* **Source excerpt**

Training, Prediction, and Hyper-parameter Search for Neural Networks
For users who are just getting started, see:
If you have been familiar with the basic operations, see:
Using CLI via an Example
Step 1. Data Preparation
Create a data sub-directory within LibMultiLabel and go to this sub-directory.
mkdir -p data/rcv1
cd data/rcv1
Download the RCV1 LibMultiLabel Format dataset from LIBSVM Data by the following commands.
wget -O train.txt.bz2 https://www.csie.ntu.edu.tw/~cjlin/libsvmtools/datasets/multilabel/rcv1_topics_train.txt.bz2
wget -O test.txt.bz2 https://www.csie.ntu.edu.tw/~cjlin/libsvmtools/datasets/multilabel/rcv1_topics_test.txt.bz2
Uncompress data files and change the directory back to LibMultiLabel.
bzip2 -d *.bz2
cd ../..
See Dataset Formats here if you want to use your own dataset.
Step 2. Training and Prediction via an Example
Train a CNN model and predict the test set by an example config. Use --cpu
to run the program on the cpu.
python3 main.py --config example_config/rcv1/kim_cnn.yml
Training and (Optional) Prediction
In the training procedure, you can build a model from scratch or start from some pre-obtained information.
python3 main.py --config CONFIG_PATH \
[--checkpoint_path CHECKPOINT_PATH] \
[--embed_file EMBED_NAME_OR_EMBED_PATH] \
[--vocab_file VOCAB_CSV_PATH]
config: configure parameters in a yaml file. See
python3 main.py --help
.
If a model was trained before by this package, the training procedure can start with it.
checkpoint_path: specify the path to a pre-trained model.
To use your own word embeddings or vocabulary set, specify the following parameters:
embed_file: choose one of the pretrained embeddings defined in torchtext or specify the path to your word embeddings with each line containing a word followed by its vectors. Example:
the 0.04656 0.21318 -0.0074364 ...
a -0.29712 0.094049 -0.096662 ...
an -0.3206 0.43316 -0.086867 ...
vocab_file: set the file path to a predefined vocabulary set that contains lines of words.
the
a
an
For validation, you can evaluate the model with a set of evaluation metrics.
Set monitor_metrics
to define what you want to print on the screen.
The argument val_metric
is the metric for selecting the best model.
Namely, the model occurred at the epoch with the best validation metric is returned after training.
If you do not specify a validation set in the configuration file via val_file
or a training-validation split ratio via val_size
,
we will split the training data into training and validation set with an 80-20 split.
Example lines in a configuration file:
monitor_metrics: [P@1, P@3, P@5]
val_metric: P@1
If test_file
is specified, the model with the highest val_metric
will be used to predict the test set.
Prediction
To deploy/evaluate a model (i.e., a pre-obtained checkpoint), you can predict a test set by the following command.

* **Exercise requirements**
According to the neural network training guide, how is the training data divided if neither val_file nor val_size is given?

* **Material shown**
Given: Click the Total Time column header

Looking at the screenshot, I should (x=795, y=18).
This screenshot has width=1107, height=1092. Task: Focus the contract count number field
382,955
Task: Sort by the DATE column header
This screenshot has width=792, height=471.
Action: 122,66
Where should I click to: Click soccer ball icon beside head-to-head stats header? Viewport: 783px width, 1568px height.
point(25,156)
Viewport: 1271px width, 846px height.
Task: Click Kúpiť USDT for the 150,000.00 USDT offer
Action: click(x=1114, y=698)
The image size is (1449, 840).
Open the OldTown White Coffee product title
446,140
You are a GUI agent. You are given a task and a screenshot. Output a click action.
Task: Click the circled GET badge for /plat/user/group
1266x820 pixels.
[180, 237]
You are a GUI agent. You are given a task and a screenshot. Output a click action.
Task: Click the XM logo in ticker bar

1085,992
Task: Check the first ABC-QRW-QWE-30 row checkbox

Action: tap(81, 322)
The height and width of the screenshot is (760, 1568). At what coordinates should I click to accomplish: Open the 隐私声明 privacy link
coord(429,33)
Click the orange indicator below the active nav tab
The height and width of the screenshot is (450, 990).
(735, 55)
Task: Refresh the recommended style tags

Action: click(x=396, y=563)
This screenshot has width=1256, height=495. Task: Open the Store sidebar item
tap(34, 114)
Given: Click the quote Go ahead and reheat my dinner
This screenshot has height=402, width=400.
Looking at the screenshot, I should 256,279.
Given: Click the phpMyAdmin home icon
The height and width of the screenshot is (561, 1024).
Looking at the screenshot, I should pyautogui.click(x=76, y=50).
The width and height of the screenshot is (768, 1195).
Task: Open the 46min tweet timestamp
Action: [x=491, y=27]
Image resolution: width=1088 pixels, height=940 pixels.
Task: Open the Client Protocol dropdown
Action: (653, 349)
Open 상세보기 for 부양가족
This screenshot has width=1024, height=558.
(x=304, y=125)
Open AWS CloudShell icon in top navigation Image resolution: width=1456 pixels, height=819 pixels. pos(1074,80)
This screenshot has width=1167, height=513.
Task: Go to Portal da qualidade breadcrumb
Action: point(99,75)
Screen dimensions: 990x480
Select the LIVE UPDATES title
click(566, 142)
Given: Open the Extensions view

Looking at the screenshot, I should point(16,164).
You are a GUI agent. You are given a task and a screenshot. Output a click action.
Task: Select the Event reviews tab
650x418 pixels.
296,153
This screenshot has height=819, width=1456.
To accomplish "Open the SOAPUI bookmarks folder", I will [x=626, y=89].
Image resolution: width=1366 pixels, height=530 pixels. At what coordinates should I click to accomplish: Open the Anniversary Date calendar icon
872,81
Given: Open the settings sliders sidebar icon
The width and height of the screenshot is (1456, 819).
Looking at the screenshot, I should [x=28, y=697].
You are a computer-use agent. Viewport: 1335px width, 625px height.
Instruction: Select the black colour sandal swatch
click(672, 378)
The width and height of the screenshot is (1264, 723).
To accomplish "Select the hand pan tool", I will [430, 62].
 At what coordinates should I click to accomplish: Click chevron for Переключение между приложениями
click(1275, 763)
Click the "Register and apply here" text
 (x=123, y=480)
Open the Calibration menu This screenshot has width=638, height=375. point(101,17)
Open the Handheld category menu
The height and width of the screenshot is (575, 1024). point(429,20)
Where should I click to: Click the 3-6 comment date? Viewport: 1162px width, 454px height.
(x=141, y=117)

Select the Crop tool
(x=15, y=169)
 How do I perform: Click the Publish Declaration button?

* **The solution**
It is split into training and validation sets with an 80-20 split.